(Dataset items)
+-------+

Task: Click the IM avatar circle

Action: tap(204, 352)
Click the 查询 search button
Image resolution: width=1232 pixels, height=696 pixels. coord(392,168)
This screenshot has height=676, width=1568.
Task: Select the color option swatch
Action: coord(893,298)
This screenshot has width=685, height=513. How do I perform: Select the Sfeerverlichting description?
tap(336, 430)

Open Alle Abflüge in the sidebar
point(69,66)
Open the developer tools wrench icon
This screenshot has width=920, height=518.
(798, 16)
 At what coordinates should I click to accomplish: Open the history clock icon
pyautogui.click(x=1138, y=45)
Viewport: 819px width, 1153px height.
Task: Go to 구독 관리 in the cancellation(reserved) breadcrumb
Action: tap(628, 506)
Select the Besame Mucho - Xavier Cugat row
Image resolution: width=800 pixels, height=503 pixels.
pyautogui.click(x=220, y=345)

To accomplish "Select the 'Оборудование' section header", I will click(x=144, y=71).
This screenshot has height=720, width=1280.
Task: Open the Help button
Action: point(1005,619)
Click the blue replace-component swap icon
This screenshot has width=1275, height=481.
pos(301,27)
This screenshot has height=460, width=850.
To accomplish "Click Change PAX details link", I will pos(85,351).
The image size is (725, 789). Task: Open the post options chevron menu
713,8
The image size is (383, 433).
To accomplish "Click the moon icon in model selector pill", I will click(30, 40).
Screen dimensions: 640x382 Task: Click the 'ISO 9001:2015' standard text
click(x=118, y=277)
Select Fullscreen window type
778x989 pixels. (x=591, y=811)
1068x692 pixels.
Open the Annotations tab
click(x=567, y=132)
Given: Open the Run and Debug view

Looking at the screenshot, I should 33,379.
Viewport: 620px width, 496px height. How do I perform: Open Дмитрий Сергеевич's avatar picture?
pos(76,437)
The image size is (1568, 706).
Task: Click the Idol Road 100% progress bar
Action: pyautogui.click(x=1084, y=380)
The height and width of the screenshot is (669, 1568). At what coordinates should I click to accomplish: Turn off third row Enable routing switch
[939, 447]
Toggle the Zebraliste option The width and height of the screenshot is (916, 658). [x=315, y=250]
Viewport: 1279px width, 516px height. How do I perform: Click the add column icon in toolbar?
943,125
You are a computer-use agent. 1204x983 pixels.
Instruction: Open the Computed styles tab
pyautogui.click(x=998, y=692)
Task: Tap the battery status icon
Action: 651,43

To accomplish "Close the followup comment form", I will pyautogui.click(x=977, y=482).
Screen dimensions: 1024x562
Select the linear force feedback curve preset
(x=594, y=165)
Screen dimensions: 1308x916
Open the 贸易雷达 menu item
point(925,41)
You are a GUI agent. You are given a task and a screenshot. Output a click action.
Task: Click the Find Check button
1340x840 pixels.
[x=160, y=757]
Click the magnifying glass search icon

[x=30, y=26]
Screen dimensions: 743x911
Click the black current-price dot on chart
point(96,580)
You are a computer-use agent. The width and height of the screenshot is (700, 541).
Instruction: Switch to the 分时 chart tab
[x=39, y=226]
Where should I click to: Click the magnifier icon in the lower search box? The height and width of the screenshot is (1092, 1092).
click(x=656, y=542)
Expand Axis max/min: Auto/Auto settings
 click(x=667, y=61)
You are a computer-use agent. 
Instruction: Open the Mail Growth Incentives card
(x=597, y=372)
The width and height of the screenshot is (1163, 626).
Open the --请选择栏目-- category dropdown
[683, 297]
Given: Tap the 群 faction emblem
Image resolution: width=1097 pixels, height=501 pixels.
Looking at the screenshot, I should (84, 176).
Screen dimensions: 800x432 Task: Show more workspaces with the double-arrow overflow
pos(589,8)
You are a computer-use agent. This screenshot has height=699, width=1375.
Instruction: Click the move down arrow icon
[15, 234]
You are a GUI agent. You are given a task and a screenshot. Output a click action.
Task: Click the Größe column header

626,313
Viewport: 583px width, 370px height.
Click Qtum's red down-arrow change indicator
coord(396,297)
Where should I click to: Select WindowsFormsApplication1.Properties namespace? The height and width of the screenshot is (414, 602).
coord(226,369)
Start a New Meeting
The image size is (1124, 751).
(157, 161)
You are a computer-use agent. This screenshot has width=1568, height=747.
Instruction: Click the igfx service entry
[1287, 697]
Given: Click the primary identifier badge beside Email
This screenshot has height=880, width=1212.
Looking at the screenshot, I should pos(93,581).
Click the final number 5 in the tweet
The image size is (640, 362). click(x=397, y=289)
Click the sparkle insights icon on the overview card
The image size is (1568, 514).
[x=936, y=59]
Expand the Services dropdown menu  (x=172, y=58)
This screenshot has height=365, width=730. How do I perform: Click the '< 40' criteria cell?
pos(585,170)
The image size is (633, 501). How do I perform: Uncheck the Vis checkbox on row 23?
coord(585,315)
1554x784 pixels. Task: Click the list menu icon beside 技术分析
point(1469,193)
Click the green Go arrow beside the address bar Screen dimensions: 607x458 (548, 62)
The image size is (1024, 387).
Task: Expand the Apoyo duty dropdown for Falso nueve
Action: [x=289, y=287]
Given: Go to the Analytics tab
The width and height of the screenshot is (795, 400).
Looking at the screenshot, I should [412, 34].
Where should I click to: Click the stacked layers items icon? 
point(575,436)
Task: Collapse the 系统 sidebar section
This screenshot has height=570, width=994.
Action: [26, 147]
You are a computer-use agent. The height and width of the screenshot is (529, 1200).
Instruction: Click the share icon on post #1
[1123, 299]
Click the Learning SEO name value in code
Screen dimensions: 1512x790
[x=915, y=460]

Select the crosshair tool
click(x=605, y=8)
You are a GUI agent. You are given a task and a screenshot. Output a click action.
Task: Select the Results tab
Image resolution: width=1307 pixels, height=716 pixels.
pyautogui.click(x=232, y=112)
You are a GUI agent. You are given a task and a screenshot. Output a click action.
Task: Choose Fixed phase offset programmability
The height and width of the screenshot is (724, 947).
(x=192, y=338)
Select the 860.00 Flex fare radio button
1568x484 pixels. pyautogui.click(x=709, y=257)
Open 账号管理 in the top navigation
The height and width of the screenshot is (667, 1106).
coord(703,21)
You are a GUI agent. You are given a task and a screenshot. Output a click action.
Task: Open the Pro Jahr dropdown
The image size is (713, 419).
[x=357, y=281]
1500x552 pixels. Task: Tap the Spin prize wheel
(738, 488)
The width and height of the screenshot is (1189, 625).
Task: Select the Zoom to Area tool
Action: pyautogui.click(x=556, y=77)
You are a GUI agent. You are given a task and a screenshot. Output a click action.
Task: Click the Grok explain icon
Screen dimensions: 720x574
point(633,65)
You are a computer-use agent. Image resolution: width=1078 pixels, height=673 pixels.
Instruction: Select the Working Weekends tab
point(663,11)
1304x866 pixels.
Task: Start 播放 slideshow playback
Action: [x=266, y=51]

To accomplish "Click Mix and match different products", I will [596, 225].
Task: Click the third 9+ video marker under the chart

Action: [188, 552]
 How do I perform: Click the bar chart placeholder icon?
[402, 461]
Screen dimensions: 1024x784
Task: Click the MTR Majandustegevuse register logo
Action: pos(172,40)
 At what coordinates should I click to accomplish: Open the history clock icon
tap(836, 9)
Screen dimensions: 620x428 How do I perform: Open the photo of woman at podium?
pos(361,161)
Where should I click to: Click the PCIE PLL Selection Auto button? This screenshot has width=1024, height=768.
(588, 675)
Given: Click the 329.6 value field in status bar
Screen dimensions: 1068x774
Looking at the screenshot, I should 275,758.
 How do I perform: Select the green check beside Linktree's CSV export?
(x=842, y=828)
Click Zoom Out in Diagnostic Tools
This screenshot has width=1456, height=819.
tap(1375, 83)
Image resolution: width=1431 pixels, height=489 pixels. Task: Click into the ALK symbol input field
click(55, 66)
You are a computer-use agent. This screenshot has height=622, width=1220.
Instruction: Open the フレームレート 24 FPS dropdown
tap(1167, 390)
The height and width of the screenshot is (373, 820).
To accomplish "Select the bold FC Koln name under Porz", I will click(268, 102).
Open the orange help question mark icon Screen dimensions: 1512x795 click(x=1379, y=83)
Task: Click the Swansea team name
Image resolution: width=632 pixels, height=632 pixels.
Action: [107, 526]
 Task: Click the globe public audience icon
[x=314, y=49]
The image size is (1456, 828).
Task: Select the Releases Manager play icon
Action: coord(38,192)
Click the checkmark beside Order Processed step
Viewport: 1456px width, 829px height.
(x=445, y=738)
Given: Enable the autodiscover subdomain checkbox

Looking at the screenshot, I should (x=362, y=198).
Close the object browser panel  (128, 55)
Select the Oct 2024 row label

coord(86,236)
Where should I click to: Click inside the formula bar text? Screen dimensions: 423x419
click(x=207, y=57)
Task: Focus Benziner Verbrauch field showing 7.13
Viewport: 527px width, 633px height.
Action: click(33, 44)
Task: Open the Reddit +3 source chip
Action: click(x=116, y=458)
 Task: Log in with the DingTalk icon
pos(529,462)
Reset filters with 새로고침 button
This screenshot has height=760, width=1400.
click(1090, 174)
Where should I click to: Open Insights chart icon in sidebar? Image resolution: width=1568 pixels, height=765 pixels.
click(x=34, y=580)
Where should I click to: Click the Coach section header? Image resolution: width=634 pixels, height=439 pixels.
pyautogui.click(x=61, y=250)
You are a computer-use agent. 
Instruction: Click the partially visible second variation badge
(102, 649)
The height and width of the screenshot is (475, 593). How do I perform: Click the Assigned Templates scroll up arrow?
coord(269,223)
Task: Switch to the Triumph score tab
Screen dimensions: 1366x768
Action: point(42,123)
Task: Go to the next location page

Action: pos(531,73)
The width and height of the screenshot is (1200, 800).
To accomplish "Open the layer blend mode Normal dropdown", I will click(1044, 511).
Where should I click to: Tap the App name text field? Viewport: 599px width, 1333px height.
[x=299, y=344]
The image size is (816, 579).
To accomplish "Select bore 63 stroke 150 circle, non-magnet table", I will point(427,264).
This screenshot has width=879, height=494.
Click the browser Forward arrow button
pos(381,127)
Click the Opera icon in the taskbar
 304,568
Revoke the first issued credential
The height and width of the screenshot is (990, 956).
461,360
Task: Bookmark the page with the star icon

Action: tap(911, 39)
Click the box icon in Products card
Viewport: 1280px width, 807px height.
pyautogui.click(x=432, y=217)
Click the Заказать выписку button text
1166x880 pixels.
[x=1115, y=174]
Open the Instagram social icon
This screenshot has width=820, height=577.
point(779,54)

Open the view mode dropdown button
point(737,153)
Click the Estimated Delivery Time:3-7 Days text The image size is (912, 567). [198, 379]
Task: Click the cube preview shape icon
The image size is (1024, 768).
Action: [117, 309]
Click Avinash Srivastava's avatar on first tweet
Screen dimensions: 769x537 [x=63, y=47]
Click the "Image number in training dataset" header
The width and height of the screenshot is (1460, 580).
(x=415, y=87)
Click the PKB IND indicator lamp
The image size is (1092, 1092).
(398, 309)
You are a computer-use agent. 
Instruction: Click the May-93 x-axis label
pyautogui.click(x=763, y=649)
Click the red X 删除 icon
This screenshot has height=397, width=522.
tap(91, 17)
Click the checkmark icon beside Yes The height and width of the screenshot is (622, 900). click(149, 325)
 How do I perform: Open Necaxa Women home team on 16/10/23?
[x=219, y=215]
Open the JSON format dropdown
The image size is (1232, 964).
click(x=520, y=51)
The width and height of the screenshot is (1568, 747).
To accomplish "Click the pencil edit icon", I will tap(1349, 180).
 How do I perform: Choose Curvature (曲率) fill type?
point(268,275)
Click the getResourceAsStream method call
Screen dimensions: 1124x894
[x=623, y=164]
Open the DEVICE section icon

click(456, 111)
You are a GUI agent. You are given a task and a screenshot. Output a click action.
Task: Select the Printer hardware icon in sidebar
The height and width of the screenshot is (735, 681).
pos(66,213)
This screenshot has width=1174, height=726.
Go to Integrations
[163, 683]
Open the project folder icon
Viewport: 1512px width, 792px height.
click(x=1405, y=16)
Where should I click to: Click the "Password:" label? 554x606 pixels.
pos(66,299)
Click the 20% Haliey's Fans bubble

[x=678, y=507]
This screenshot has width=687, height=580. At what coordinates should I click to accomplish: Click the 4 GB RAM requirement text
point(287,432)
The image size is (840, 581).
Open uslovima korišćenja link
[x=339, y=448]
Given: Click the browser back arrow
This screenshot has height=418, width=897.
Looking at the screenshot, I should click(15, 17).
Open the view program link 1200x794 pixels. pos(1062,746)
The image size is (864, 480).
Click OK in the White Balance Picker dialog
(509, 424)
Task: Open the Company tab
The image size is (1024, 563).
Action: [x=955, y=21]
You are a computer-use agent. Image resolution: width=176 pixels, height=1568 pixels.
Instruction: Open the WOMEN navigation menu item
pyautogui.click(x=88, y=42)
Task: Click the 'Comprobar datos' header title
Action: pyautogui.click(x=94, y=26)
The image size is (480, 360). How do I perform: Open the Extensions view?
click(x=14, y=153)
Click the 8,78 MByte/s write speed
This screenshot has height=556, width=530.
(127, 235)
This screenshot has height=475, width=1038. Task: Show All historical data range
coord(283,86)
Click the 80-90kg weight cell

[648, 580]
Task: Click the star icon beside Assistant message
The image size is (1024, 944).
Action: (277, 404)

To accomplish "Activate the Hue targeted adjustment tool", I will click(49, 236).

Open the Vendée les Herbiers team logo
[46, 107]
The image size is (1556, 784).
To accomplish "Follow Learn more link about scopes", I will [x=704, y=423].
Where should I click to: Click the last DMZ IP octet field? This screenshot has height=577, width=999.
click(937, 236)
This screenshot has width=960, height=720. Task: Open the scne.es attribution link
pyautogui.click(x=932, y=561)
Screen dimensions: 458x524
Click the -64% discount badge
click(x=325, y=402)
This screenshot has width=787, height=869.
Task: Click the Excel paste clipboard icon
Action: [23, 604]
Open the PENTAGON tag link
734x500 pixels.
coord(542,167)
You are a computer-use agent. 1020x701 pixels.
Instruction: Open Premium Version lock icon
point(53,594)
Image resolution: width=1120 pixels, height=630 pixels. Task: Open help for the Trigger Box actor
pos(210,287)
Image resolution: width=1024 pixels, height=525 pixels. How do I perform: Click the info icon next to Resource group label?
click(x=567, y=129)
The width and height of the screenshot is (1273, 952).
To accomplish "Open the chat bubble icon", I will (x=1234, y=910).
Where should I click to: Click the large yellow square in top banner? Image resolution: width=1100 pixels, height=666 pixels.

+-------+

The answer must be a single number: how many lines in the records above contain the word "checkmark".

2